Concentrate on compost?

In terms of the total waste volume in the ACT plastic bags comprise only a very small fraction. While they are a highly visible component, 60 million plastic bags weigh less than 60 tonnes.

This is insignificant against the 30,000 tonnes of food that, according to the ACT Conservation Council, goes to landfill in the ACT every year from the commercial sector alone. That’s 30,000 tonnes of waste that could be diverted from landfill and recycled as compost if the government had the will and foresight to introduce a commercial composting facility.

The HotRot in-vessel composting unit currently in use at the Australian National University campus processes over 4 tonnes of food and other organic waste every week, reducing the waste to landfill from that one organisation by 230 tonnes a year.

The ACT opposition has raised concerns about the plastic bag ban policy with regards to hygiene and public health. This appears to be more about the opposition’s need to raise an objection than any real policy alternative.

It is highly unlikely that hygiene standards in individual households will be abandoned simply due to the absence of HDPE bags and there is no evidence that public safety could be compromised.

A waste of good policy

A better objection on the part of the opposition might be that the policy is a cynical exercise in shifting the onus for waste management from government to the commercial and community sectors while not addressing more environmentally pressing areas of waste.

Canberra is a very clean city. This is a source of civic pride for government and citizens alike. It is part of the city’s projected image as the national capital and as the city grows, it is something that will be increasingly difficult to maintain.

Banning HDPE shopping bags will reduce the visual impact of waste. But without integrated policy for reductions in other areas of the waste stream it is only a very small Band-aid on a very large sore.

-- INFORMATION SUPPLIED --

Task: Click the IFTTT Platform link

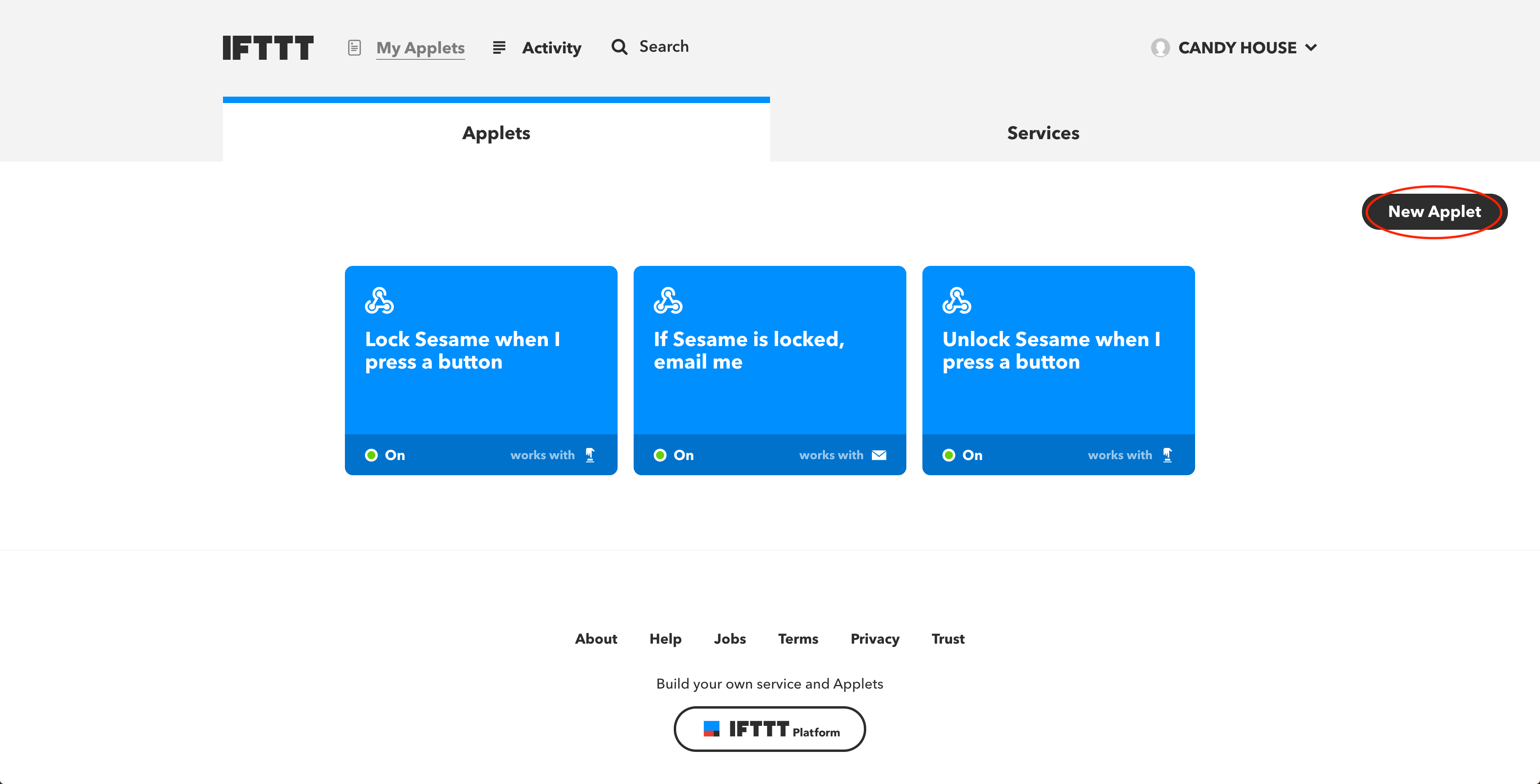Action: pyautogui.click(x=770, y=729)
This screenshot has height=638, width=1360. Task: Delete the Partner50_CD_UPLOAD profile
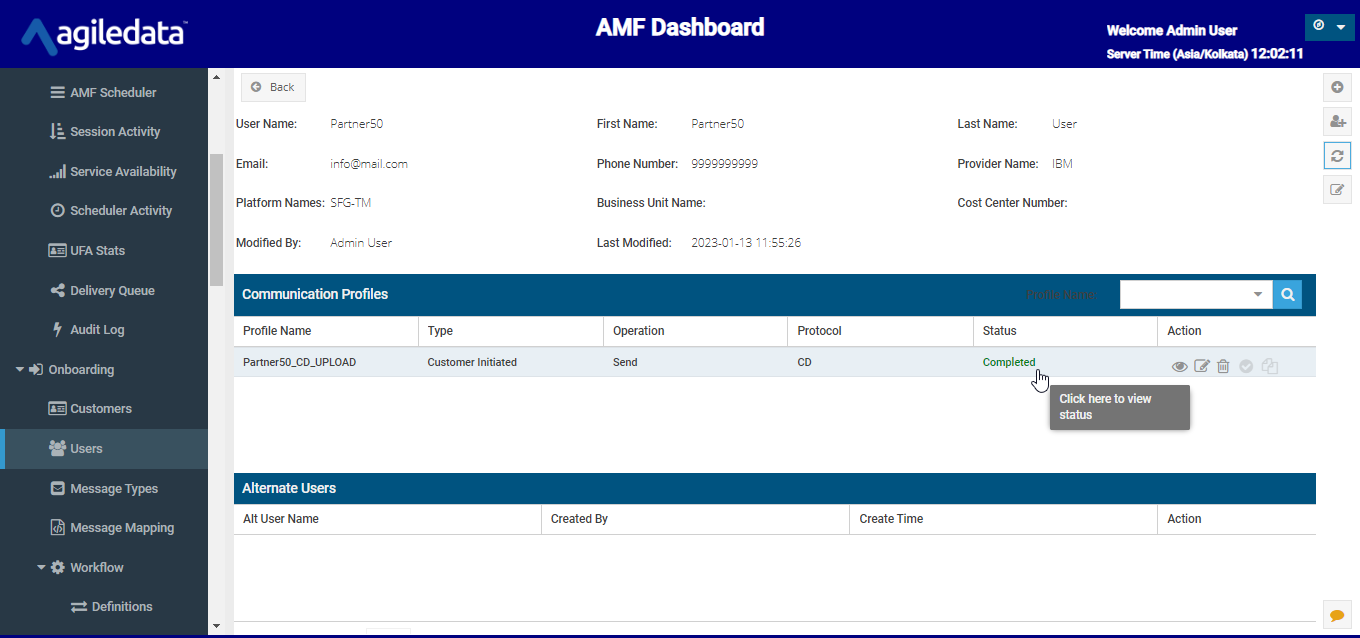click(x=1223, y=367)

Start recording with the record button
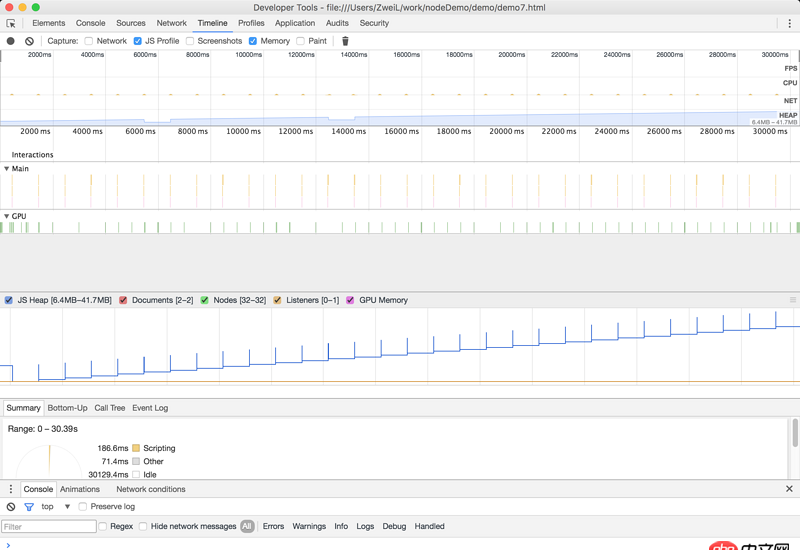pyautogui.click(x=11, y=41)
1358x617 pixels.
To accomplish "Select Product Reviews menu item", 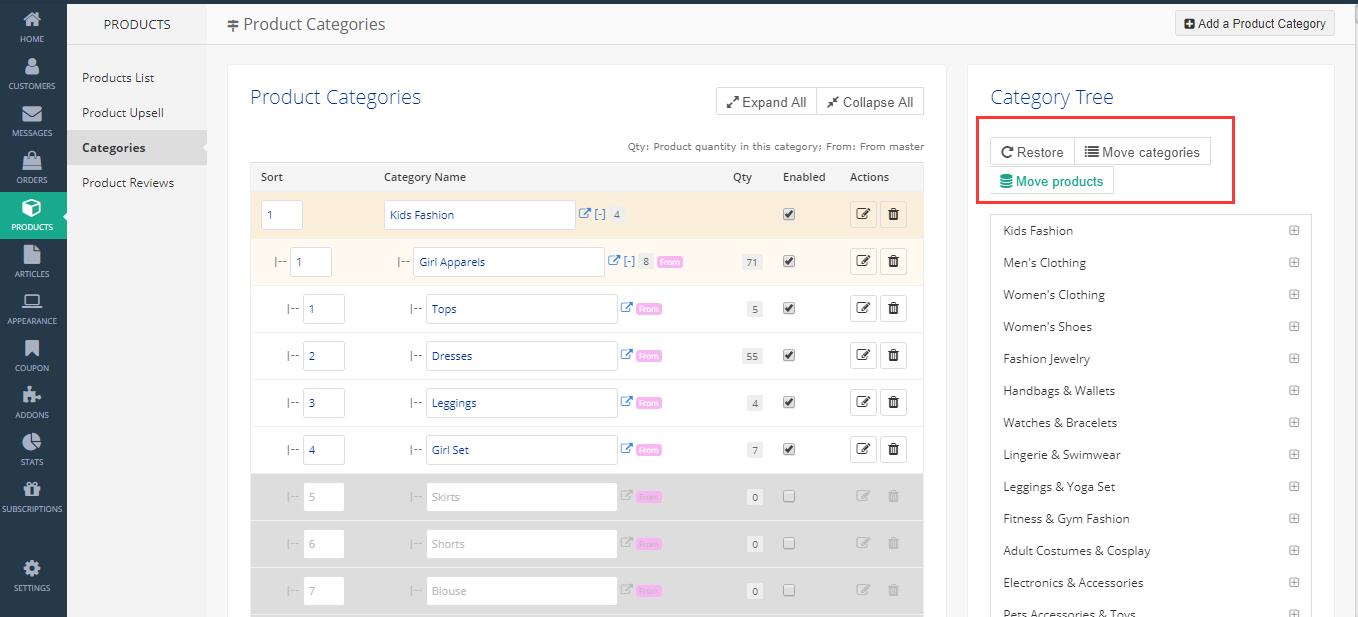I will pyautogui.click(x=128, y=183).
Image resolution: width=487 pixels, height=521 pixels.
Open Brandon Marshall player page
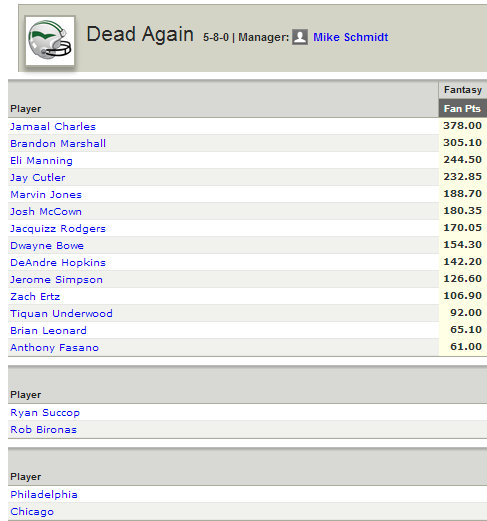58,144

-- SET PROBLEM --
In the text on waste in the ACT, why does the writer call plastic bags a minor part of the waste problem? Explain in one to three sentences.

-- CORRECT OUTPUT --
Sixty million plastic bags weigh less than 60 tonnes, which is a very small fraction of the ACT's total waste. By comparison, about 30,000 tonnes of food goes to landfill every year from the commercial sector alone.